En effet, fin mai, le député aux positions ouvertement propalestiniennes a porté plainte contre un homme pour l'avoir insulté, agressé et menacé de mort, lui reprochant ses positions contre le gouvernement israélien. Me Yones Taguelmint a assuré qu'il n'y avait «pas de manoeuvre dans cette demande.

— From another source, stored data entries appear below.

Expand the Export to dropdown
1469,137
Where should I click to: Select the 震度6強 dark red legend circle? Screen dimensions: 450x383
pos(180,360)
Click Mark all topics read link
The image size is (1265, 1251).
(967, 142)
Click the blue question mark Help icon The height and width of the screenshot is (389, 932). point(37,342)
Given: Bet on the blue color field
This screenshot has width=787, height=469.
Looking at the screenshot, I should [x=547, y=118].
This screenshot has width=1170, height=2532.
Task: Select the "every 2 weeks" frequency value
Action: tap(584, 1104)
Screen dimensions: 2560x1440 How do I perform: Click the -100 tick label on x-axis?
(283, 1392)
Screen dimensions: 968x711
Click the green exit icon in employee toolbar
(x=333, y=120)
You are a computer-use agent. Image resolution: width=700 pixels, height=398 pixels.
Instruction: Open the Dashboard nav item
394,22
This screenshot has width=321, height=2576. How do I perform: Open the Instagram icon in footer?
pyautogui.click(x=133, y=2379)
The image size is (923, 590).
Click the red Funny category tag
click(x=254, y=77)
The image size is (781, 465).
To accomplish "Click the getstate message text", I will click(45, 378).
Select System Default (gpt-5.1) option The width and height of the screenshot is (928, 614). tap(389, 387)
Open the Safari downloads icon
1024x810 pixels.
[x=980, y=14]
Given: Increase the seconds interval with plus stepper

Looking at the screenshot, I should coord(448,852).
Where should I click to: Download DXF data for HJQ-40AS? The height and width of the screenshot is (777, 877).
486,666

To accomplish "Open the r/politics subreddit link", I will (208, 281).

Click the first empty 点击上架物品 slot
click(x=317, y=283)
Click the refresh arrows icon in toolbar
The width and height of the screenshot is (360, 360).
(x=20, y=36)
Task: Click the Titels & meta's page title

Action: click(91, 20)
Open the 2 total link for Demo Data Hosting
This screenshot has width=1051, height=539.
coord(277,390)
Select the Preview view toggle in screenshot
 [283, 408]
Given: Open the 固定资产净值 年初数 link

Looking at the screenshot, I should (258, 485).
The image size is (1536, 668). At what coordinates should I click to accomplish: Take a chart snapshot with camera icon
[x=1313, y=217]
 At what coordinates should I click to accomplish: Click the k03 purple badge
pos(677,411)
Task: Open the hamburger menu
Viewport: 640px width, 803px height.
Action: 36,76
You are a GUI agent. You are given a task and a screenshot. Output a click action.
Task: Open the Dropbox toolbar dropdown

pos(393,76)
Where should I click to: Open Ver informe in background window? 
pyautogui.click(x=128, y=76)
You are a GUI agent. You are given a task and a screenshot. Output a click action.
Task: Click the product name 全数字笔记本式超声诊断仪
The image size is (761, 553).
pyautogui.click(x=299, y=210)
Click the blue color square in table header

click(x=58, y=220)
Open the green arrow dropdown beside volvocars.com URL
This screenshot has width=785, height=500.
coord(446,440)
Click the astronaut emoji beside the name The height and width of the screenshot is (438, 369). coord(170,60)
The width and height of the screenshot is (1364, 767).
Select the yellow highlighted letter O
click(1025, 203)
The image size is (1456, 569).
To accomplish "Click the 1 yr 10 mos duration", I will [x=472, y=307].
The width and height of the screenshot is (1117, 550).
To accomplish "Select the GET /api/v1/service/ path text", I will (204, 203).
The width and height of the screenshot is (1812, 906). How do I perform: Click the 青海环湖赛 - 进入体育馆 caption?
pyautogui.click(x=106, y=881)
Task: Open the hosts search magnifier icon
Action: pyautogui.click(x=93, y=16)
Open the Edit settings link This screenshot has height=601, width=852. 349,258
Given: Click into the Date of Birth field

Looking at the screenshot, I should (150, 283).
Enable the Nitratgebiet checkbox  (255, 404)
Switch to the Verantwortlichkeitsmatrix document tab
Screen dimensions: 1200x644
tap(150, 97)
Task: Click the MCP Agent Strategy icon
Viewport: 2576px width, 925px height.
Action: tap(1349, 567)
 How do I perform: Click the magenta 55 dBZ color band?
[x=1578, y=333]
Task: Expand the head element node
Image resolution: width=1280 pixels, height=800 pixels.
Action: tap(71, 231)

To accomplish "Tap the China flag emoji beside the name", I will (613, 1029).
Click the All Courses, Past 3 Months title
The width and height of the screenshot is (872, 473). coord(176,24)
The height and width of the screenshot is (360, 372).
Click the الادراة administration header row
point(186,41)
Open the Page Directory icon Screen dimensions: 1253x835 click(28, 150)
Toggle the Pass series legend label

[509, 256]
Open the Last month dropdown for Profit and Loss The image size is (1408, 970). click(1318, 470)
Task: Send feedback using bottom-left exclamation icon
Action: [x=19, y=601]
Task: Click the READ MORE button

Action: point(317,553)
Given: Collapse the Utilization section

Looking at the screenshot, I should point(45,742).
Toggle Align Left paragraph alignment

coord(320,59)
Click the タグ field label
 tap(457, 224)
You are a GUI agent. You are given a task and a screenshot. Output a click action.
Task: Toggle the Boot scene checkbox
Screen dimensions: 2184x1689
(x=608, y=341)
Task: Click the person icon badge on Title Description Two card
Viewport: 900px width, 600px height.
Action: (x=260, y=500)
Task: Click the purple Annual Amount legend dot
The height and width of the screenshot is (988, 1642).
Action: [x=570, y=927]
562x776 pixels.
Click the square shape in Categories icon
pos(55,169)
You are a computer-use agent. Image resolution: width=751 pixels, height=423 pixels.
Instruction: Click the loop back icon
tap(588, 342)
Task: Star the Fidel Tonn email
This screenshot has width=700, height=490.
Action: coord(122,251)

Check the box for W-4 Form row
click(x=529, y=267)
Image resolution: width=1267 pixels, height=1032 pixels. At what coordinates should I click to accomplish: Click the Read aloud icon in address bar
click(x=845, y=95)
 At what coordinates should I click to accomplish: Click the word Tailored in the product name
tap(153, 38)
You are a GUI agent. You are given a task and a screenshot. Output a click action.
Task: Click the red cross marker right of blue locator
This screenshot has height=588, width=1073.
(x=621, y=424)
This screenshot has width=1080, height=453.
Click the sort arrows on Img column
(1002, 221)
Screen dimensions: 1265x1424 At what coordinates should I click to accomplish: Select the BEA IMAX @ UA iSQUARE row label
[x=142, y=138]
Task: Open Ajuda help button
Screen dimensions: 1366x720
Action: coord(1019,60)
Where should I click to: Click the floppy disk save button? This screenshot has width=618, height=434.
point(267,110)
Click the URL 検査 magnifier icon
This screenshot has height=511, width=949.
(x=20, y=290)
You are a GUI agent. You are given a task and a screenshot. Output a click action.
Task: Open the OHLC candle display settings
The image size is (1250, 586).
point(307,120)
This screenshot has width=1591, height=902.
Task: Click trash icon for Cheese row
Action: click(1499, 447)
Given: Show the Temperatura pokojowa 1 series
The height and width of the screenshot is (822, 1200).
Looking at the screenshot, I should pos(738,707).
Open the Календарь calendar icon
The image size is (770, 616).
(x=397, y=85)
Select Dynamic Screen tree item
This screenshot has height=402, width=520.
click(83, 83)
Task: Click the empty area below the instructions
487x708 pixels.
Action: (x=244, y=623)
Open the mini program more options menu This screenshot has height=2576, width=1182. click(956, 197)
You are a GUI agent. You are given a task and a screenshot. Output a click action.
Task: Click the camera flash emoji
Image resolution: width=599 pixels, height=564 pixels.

On aurait pu invoquer l'immunité parlementaire», a encore plaidé l'avocat, assurant de la volonté de Sébastien Delogu d'assister à son procès.
5 ans de prison et 750.000 euros d'amende encourus
Accusé de recel de biens provenant d'un vol, et divulgation d’informations personnelles permettant d’identifier ou localiser une personne et exposant un risque direct d’atteinte à la personne, et atteinte au secret des correspondances, Sébastien Delogu encourt cinq ans de prison et 750.000 euros d'amende, et une peine complémentaire d'inéligibilité.
Les faits remontent au 19 septembre 2024, en plein conflit social dans la société Laser Propreté, en charge du nettoyage de la gare Saint-Charles et du réseau de transports marseillais. Le dirigeant de la société, Isidore Aragones, ex-président du Conseil représentatif des institutions juives de France (Crif) de Marseille, a vu s'introduire dans son bureau des représentants du personnel et des salariés, se plaignant notamment de ne pas percevoir l'intégralité de leurs salaires.
des documents volés dans les mains du député
Après le départ des contestataires, Isidore Aragones s'est rendu compte qu'une pochette lui avait été volée. À l'intérieur se trouvait : son passeport et celui de son épouse, un devis pour un voyage à l'étranger, et d'autres documents privés.
Cinq jours plus tard, Sébastien Delogu, qui soutenait les grévistes de Laser Propreté, a diffusé sur son compte Instagram «une grande partie des documents dérobés à Isidore Aragones, évoquant ses liens avec l’État d'Israël, ainsi que ses projets financiers personnels», selon le parquet.
Dans ses messages sur les réseaux sociaux, le député LFI ironisait sur le coût des voyages de Isidore Aragones au Brésil et en Israël et des travaux prévus dans une résidence secondaire, évoquant aussi le soutien de l'ex-avocat à l'armée israélienne.
Sur le plateau de l'Heure des Pros en janvier dernier, Isidore Aragones était venu raconter cette histoire, tout en critiquant vivement les agissements de Sébastien Delogu : «Sa haine n’a d’égal que sa bêtise», avait-il clamé.
Ce n'est pas la première fois que Sébastien Delogu fait face à la justice française. En 2025, le député phocéen avait été condamné à 5.000 euros d'amende pour des faits de «violences aggravées».